Cet article est issu du magazine Management

Autrefois manager dans une agence immobilière de Marseille, Dominique de Saint Laurent était perçue comme froide et directive. «J’avais surinvesti le rôle de l’autorité jusqu’à me travestir, avec une obsession : le chiffre d’affaires.» Il a fallu un burn-out pour que l’armure se fende. La jeune femme, épaulée par des coachs, s’est résolument débarrassée de ses vieux schémas. Depuis quatre ans, elle développe avec brio sa start-up WeLoge, en cherchant avant tout à rendre ses 70 collaborateurs heureux. «Je ne réfrène ni ma sensibilité ni ma spontanéité, et j’accepte de ne pas tout savoir.» Cet alignement avec sa vraie nature a rejailli sur ses critères de recrutement. L’entrepreneuse ne sélectionne que des cadres au chômage ou en reconversion, «qui ont envie d’être eux-mêmes», souligne-t-elle. Chez WeLoge, les agents commerciaux, baptisés «indépendants intégrés», sont considérés comme des associés. La formation est permanente, comme le partage des bonnes pratiques et des échecs. L’ambiance ? «Presque celle d’une bande de potes», se réjouit Dominique de Saint Laurent.

La manager n’est pas seule dans son cas. Depuis quelques temps, le modèle traditionnel de réussite, fondé sur le succès, le statut et la richesse s’effrite, au profit de l’accomplissement de soi. «La pandémie précipite cette tendance», note le coach de dirigeants Fanchic Babron, à la tête du cabinet Axile. Selon lui, notre quête d’épanouissement ne peut trouver satisfaction que «dans la réalisation d’une mission librement choisie et porteuse de sens». Le Graal n’est plus d’être meilleur que l’autre mais d’être au meilleur de soi, en lien avec les autres. Mais alors, comment connaître sa propre singularité ? Et de quelle marge de manœuvre disposons-nous en entreprise pour l’exprimer ?

Point de départ : être au clair avec sa boussole personnelle

«L’exploration profonde de soi n’a rien à voir avec un ego-trip», rassure Stéphane Dieutre, fondateur de l’Institut de coaching Aristote et auteur de Et maintenant, que vais-je faire ? (à paraître chez Alisio). En se penchant sur son parcours, chacun peut y déceler des indices de sa vocation. Efforcez-vous, par exemple, de raconter des situations d’énergie, de réussite, où vous vous êtes senti pleinement vous-même. Cette technique, dite de l’«appreciative inquiry», donne de bons indicateurs de ce qui nourrit notre satisfaction, estime le dirigeant de l’Institut Aristote. Lui-même a fourni ce travail pour préciser sa mission, celle d’aider les autres à trouver leur voie.

● LIGNES:

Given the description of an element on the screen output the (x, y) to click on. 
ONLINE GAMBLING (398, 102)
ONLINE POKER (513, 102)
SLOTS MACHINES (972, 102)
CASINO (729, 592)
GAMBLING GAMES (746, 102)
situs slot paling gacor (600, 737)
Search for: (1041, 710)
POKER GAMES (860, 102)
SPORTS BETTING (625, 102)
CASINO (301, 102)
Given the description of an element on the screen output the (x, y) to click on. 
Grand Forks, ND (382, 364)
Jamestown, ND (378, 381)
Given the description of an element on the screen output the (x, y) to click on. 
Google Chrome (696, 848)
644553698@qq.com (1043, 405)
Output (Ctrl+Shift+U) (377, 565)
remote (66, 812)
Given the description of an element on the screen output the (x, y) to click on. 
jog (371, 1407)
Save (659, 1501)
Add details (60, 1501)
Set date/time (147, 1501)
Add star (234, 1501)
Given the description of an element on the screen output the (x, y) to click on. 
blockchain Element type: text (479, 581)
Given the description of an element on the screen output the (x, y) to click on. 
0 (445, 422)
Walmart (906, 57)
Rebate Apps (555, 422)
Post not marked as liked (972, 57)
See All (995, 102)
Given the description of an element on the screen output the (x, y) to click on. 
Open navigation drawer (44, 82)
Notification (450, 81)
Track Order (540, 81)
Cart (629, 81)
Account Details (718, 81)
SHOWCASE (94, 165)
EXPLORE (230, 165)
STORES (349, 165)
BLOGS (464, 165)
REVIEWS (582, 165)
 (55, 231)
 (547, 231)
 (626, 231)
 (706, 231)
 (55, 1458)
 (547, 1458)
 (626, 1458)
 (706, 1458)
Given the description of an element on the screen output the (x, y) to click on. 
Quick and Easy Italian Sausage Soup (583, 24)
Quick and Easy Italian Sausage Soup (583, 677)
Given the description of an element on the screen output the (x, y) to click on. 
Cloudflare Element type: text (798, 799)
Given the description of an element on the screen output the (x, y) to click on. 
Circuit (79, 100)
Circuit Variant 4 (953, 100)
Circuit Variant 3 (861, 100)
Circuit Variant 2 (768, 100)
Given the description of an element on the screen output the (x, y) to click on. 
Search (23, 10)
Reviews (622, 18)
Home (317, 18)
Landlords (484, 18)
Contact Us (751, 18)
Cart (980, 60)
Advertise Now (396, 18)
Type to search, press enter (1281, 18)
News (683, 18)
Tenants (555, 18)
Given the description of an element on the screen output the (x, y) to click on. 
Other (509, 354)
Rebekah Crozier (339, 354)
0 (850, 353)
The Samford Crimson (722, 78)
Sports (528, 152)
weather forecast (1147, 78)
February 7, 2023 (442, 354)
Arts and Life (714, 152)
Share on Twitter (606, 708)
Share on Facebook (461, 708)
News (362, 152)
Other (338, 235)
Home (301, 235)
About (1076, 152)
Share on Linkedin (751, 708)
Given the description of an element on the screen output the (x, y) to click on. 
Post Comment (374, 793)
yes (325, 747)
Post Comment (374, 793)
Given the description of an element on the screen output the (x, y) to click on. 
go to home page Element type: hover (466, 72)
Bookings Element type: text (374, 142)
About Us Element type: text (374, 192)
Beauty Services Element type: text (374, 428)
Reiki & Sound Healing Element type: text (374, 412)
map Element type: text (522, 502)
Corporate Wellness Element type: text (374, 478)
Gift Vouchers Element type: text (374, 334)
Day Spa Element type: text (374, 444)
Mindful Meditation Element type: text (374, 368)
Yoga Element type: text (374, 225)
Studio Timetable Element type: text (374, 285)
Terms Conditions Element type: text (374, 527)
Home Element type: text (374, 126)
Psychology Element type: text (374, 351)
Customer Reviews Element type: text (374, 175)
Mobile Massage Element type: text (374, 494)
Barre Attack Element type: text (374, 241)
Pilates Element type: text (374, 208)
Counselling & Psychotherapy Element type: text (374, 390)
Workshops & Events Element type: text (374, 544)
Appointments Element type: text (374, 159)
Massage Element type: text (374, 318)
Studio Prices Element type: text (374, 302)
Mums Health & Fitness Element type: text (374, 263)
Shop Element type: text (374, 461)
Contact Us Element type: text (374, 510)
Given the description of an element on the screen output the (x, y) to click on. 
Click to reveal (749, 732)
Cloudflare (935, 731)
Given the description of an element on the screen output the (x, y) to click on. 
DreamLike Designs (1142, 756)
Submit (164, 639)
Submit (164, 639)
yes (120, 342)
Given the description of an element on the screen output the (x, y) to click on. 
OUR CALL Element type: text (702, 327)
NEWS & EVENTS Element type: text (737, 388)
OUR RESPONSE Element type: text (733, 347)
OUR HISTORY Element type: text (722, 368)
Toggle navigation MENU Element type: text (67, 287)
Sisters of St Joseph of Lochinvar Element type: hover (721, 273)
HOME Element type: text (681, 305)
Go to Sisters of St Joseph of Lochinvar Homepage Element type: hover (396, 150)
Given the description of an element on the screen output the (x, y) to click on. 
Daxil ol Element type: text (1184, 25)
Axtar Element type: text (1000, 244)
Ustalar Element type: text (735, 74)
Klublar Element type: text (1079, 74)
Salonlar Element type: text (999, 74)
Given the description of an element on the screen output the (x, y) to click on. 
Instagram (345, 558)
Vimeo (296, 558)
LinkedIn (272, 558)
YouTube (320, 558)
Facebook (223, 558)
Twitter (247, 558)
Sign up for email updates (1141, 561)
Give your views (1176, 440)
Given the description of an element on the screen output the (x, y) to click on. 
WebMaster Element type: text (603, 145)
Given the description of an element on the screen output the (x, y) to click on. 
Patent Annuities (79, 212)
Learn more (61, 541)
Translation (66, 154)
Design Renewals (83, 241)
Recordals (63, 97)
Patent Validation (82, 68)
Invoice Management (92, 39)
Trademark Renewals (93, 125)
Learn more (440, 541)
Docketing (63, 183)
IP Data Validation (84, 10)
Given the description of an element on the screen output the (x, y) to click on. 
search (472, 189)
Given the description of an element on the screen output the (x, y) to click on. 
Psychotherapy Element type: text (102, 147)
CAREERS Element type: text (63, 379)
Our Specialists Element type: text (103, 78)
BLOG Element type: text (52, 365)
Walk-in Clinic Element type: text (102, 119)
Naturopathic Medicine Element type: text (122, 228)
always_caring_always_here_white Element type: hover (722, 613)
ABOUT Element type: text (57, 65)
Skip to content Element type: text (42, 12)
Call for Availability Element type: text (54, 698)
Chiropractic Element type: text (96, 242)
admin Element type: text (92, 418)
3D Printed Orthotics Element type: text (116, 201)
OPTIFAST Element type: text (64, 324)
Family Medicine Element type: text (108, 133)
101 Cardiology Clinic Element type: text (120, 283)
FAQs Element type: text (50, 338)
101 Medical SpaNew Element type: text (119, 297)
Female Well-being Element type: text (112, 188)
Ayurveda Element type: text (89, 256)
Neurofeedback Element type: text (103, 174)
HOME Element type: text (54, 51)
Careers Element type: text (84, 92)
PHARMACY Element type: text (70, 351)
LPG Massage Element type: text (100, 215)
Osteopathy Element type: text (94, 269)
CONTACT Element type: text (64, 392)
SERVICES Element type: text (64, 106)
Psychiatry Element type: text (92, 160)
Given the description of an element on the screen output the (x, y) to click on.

● EXERCICES:
[1] Dans l'article sur l'accomplissement de soi au travail, quel nom porte les agents commerciaux chez WeLoge ?
[2] Prolongez l'article sur l'accomplissement de soi au travail après sa dernière phrase.

● RÉPONSES PAR EXERCICE:
[1] Ils sont baptisés «indépendants intégrés».

[2]
Autre piste proposée par l’expert : rédiger son propre éloge funèbre ! Qu’avez-vous envie d’avoir accompli ? Quelle trace de votre richesse singulière restera-t-elle vraiment ? Vous pouvez vous aider de la psychologie positive, en recensant vos prédispositions, souvent innées, et la façon dont elles se combinent entre elles. Les pionniers de la discipline, Martin Seligman et Christopher Peterson, ont identifié 24 forces, regroupées en six grandes vertus. «Ces forces permettent de prendre en compte des qualités jusque-là rarement associées à la vie professionnelle, telles que la capacité à s’émerveiller, la gentillesse ou l’aptitude à créer des relations profondes», apprécie Stéphane Dieutre. Autre outil, plus sophistiqué encore, d’aide à la réalisation de soi : la pyramide de Dilts. Développé par un spécialiste de la programmation neuro-linguistique, ce modèle à six étages – de la base, l’environnement où l’on évolue, au sommet, le monde auquel on se sent appartenir – a le mérite de permettre d’identifier ses points de blocage.

N’attendez pas de votre boîte qu’elle vous donne du sens !

Dernier outil en vogue pour faire le point sur ses besoins et envies, l’Ikigai. En japonais, le terme signifie à la fois «joie de vivre» et «raison d’être», soit un bon motif de se lever tous les matins. Selon cette méthode, notre équilibre repose sur quatre sphères : ce que l’on aime faire, ce que l’on sait faire, ce qu’on apporte au monde, ce pour quoi on veut être payé. Une parfaite combinaison de ces éléments est la clé d’une bonne harmonie intérieure. Une alchimie très personnelle et, selon Cédric Bruguière, consultant RH et auteur de Je manage ma vie (Eyrolles), évolutive : «Elle correspond à la période de vie que nous traversons.» Quand on est en quête de sa propre mission managériale, l’enjeu n’est pas d’être dans la performance, mais dans le vivant.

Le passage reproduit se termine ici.